> _EXERCISE DIRECTIONS_
Restate all of the records below exactly. Do not carry over any image.

[Stored data]
----

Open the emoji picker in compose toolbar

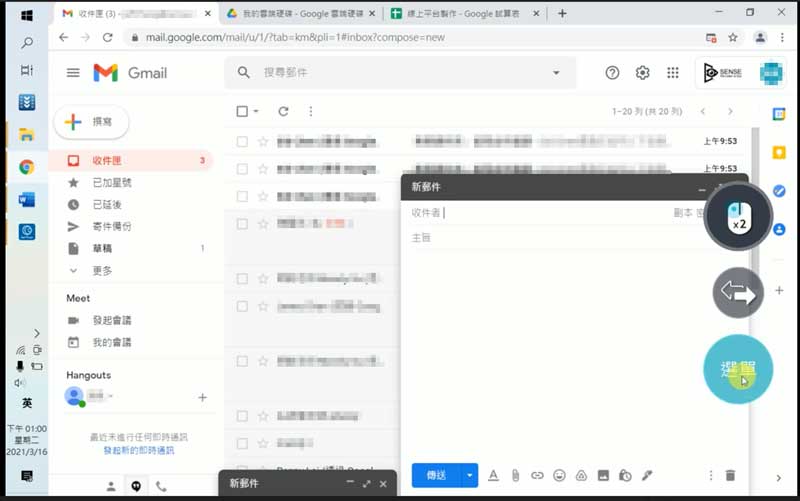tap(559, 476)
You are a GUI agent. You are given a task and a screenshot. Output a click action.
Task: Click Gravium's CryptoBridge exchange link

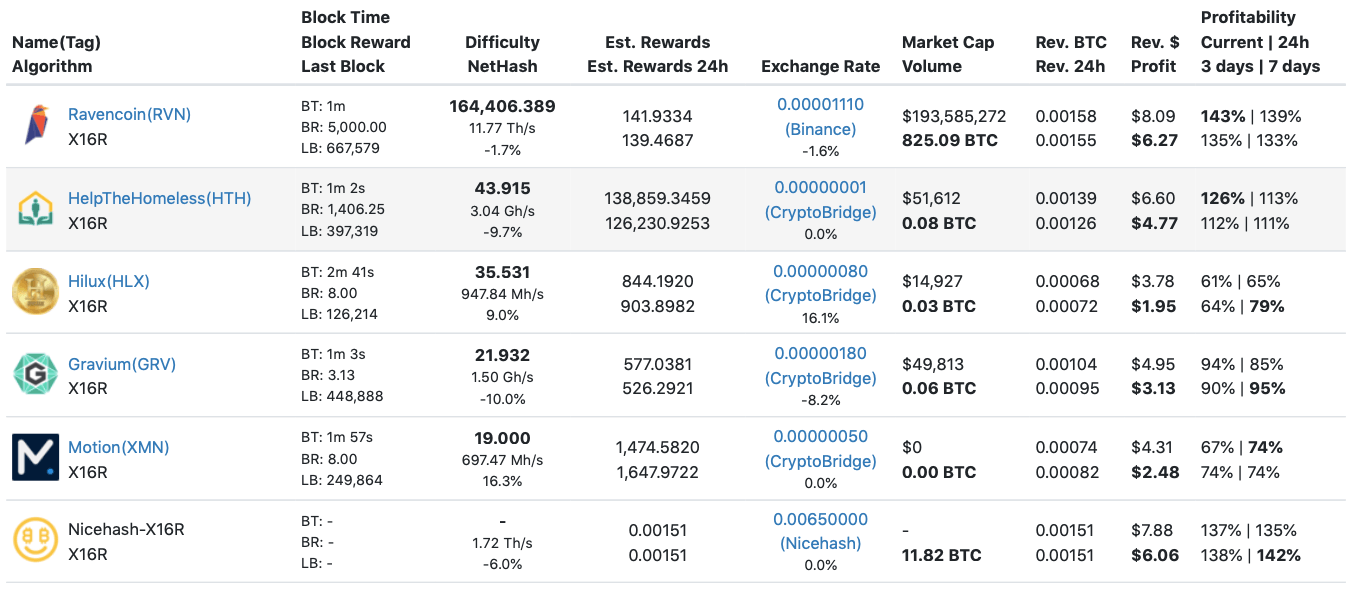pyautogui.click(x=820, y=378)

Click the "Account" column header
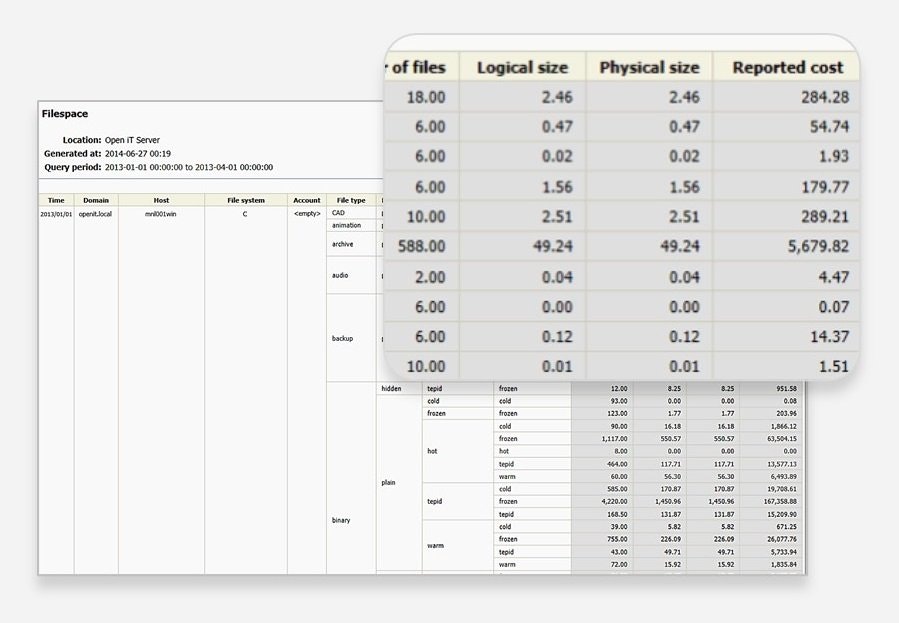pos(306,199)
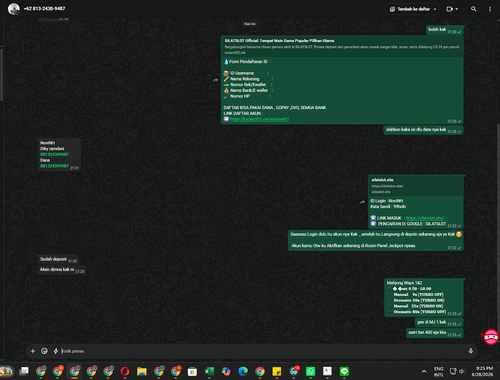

----

> _REPLY TO THE TASK_
Open the emoji picker in compose toolbar

tap(559, 476)
You are a GUI agent. You are given a task and a screenshot. Output a click action.
Task: Click Gravium's CryptoBridge exchange link

pyautogui.click(x=820, y=378)

Click the "Account" column header
pos(306,199)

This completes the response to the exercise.